The French king asked him in a loud voice by whom he had been sent and why. By the queen his mistress, Flower answered, and presented his commission. When it had been read aloud, Henri spoke again.
“Herald, I see that you have come to declare war on me on behalf of the queen of England. I accept the declaration, but I wish everyone to know that I have always observed toward her the good faith and amity which obtained between us.” “Now that she picks so unjust a quarrel with me,” he went on, “I hope that God will be pleased to grant me this grace, that she shall gain no more by it than her predecessors did when they attacked mine, or when they recently attacked me.”
Henri wanted there to be no mistake about the real instigator of war between England and France. “I trust that God will show his might and justice toward him who is the cause of all the evil that lies at the root of this war,” he added, making it clear that his magnanimous reception of the English herald was an acknowledgment of Mary’s subordinate role in the Hapsburg quarrel.
“I act thus because the queen is a woman,” he said irritably, “for if she were not I would employ other terms. But you will depart and leave my kingdom as quickly as you can.”

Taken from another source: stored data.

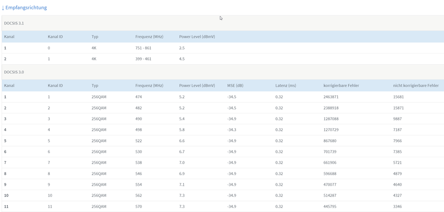Screen dimensions: 444x212
Task: Select the DOCSIS 3.1 section header
Action: coord(223,23)
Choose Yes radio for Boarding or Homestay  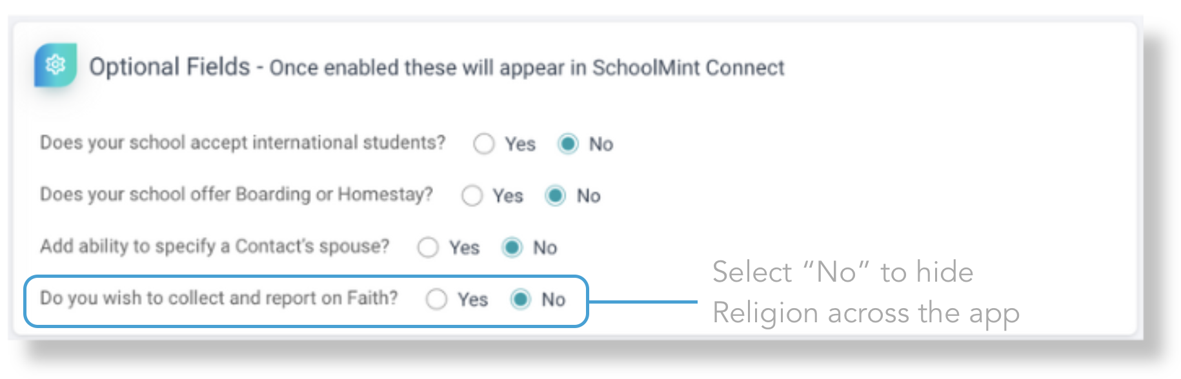click(472, 195)
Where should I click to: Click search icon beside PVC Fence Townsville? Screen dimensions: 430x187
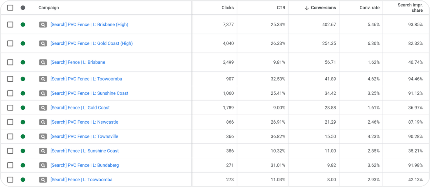pos(43,137)
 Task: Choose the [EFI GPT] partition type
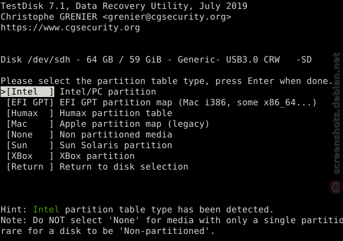(30, 102)
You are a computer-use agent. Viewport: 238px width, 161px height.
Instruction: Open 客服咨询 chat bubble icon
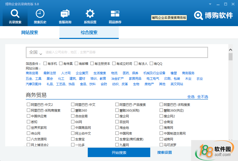coord(65,14)

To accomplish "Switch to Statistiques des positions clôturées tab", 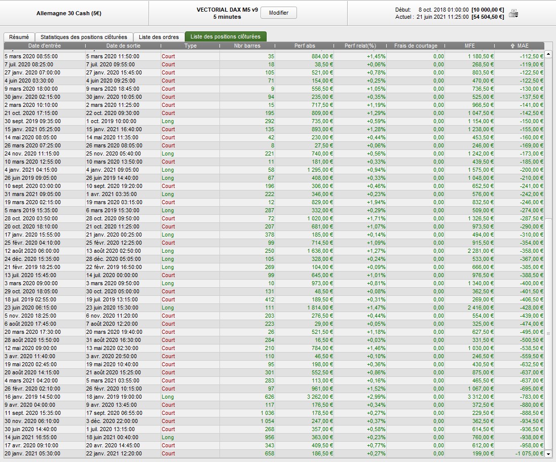I will point(84,37).
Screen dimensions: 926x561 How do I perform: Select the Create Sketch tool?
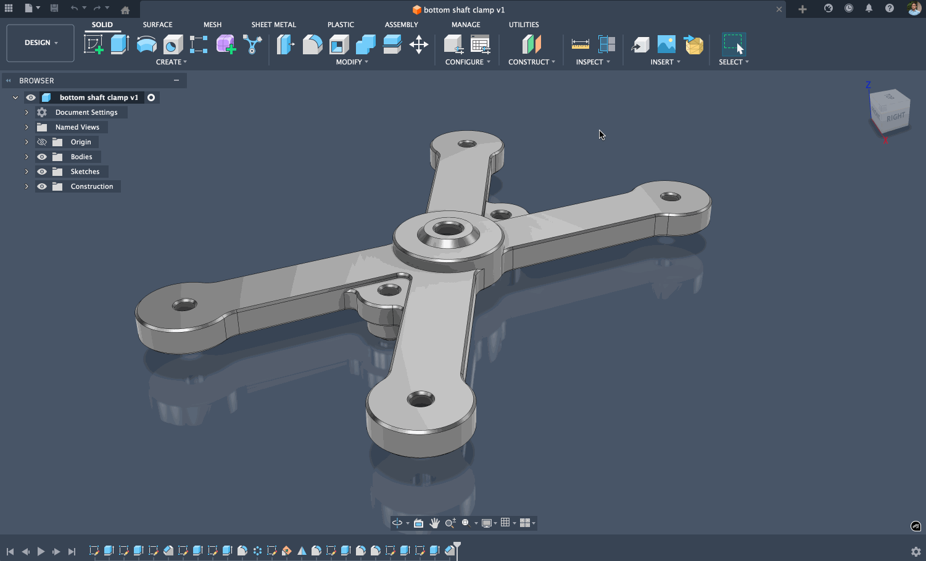93,44
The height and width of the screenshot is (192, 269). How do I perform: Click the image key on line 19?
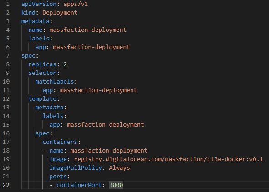point(58,159)
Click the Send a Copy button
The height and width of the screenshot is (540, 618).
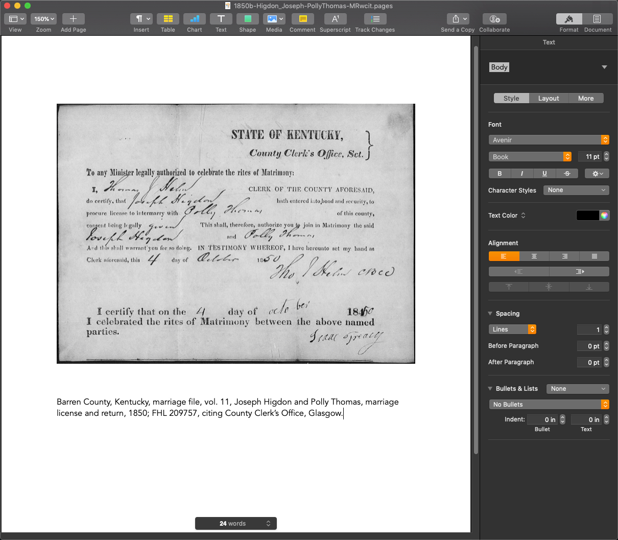click(x=457, y=19)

The herald rode back the way he had come, wearing around his neck a gold chain worth two hundred crowns—a present from the French king. He was instructed to “bear witness,” once he was back in England, “to the king’s virtue and generosity,” but in fact he took back intelligence about the military preparations of the enemy. The French, he told Mary and Philip once he returned, were lethargic and unfit for battle. From what he could see as he rode through the fields he judged the harvest to be scanty, especially near the border of the English pale where the troops would be massing. Overall the advantage lay with the king and queen’s forces, the herald said, and his good news spurred the English captains to fresh activity. Philip, his strategy taking shape just as he had planned, set off for Flanders with “great hope of victory.”